Bueno, gracias a que ALGUIEN ¬¬ (su nombre empieza con "Kid" y termina en "Evans") utilizó mi fobia contra mi para acelerar mi actualización, aquí tienen el nuevo Capítulo.

Gracias a Aressia y Kid por sus reviews.

Sin nada más que decir; comencemos.


El Reencuentro


- … Y es por eso que estoy haciendo todo esto, tratar de detener a ese tipo para que no suceda lo que sucedió con mi pueblo. –terminó de contar Ther la historia de su vida, todas quedaron sorprendidas y tristes al escuchar lo que había vivido Ther, lo de sus padres y sus conocidos, la travesía de su aventura para conseguir aquellos artefactos.

- Valla, no sabía que por esa razón hacías todo esto. –dijo Zelda.

- Sí, no solo para rendir cuentas, sino también para que no vuelva a suceder lo mismo que me sucedió a mí y a mi pueblo. –dijo Ther.

- Bueno… creo… que con esto sabemos que estas diciendo la verdad, siento haber dudado de ti. –dijo Ruto un poco avergonzada.

- No te preocupes, entiendo que hayas tenido tus sospechas.

- Está bien, ahora que ya sabemos esto, ¿Qué es lo que tenemos que hacer? –preguntó Saria.

- Pues, primero acomodarnos en las habitaciones para que tengamos un lugar en específico para quedarnos, después conoceremos el lugar y empezaremos a buscar información sobre el mago. –respondió Ther

- Entonces debemos ver si ya esta la otra habitación. –dijo Link mientras se paraba, camino hacia la puerta y la abrió, se dio un pequeño susto al ver a Anju al otro lado de la puerta con el puño cerrado enfrente de él.

- Oh, lo siento, iba a tocar para avisarles que su habitación ya esta lista. –respondió extendiendo la mano dándole las llaves a Link. -¿Recuerdas dónde estaba la gran campana? –Link asintió.- Pues ahí es, preferí convertirla en una habitación a que se desaprovechara ese espacio.

- Gracias Anju, permíteme. –Dijo mientras sacaba su morral de rupias y tomó una rupia morada y una plateada.- tome, aquí esta el resto.

- Ok, disfruten su estadía en Termina, hasta luego.

- Hasta luego. –Anju se fue y regresó a sus labores. –bueno, ya esta la otra habitación, ya que tiene más camas, ¿Por qué no nos dividimos hombres y mujeres?

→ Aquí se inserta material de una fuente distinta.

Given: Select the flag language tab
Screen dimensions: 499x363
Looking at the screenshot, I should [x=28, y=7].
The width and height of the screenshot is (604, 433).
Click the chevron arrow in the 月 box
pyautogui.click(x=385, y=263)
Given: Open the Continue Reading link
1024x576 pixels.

Ther y yo nos quedamos aquí y ustedes se quedan con la otra habitación. –propuso, las cuatro chicas se miraron entre ellas, todas tenían una expresión de estar de acuerdo, después de unos segundos de estar intercambiando miradas, todas asintieron.

- Está decidido, hombres y mujeres separados.

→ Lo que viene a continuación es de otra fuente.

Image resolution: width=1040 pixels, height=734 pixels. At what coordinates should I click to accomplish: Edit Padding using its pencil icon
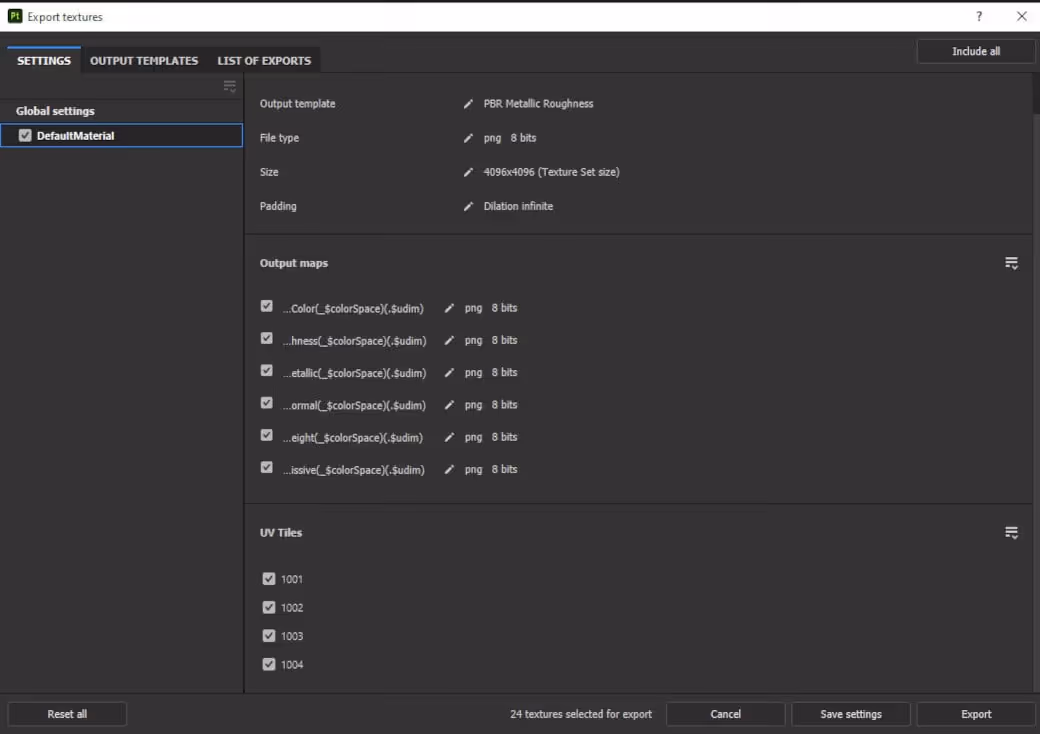[468, 205]
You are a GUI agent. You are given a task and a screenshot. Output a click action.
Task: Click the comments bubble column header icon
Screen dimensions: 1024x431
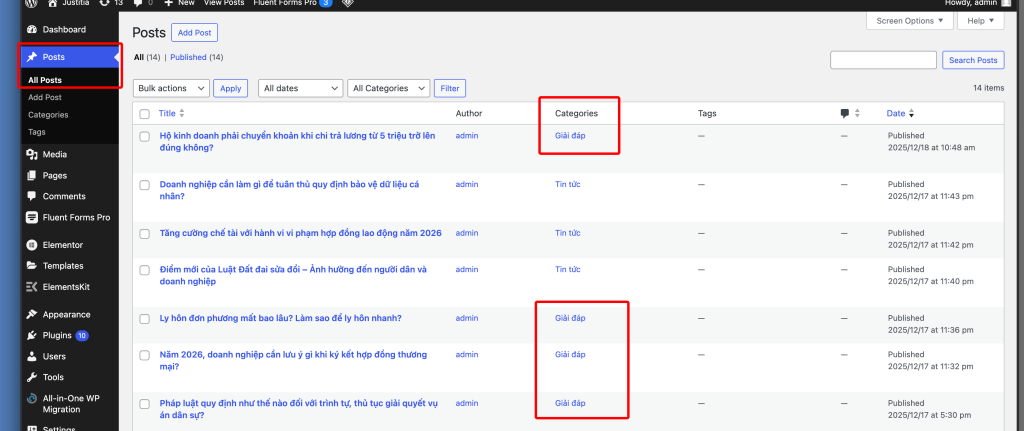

- ¿Les ayudamos a llevar sus cosas a la otra habitación? –Preguntó Ther.

- Pues, yo no traje nada así que ya me voy para allá. –dijo Ruto tomando la llave y saliendo del lugar.

- Almenos hay una ventaja de ser un pez: no necesitan empacar ropa. –dijo Malon, todas dejaron sacar una pequeña risilla.

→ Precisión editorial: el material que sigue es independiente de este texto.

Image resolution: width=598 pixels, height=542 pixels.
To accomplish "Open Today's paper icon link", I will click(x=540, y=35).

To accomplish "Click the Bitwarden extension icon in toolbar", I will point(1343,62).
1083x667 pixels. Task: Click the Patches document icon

- ¡Te Escuche! –se alcanzó a oír la lejana voz de Ruto por el pasillo, todas cesaron su risa por unos segundos, para después volver a reír.

- Bueno, ¿Cuáles son las cosas de cada una? –Preguntó Link.

- Estas son las mías. –dijo Malon señalando la gran mochila junto con la caja de madera.

- Y estas son mías. –dijo Zelda dándole unas palmadas a la maleta más grande.

- Bueno, yo no prepare nada pero Zelda me hizo favor de prestarme un poco de su ropa. –dijo Saria, señalando la maleta que quedaba.

- Ok, permíteme. –Link tomo la maleta de Zelda y a duras penas pudo alzarla. – ¡Uff! ¿¡Pero qué tienes aquí!?

- Bueno, como no sabía cuanto estaríamos aquí, traje varios cambios de ropa.

- Esta muy pesada. –Link tomo con ambas manos la maleta por debajo.- ¿Tú no tuviste problemas para traerla? –le preguntó a Ther.

- No, si es algo pesada, pero no me dio problemas. –respondió, Link volteo a verlo con una cara de "te odio, pero no tanto" y se fue a la otra habitación.

- Supongo que yo me llevare el resto. –dijo Ther tomando en una mano la maleta y la mochila y en la otra la caja de madera, se dirigió a la otra recamara seguidas por las chicas. La habitación era casi igual, las diferencias estaban en el tamaño, las camas, dos armarios y una ventana más de las que había en la otra habitación.

- Bueno, desempaquen y acomoden sus cosas, nosotros los esperamos abajo. –dijo Link dejando la maleta y saliendo de la habitación seguido por Ther después de haber dejado las cosas.

- Yo mejor me voy con ellos. –dijo Ruto saliendo de la recamara.

- Si que es algo odiosa, ¿No? –dijo Zelda.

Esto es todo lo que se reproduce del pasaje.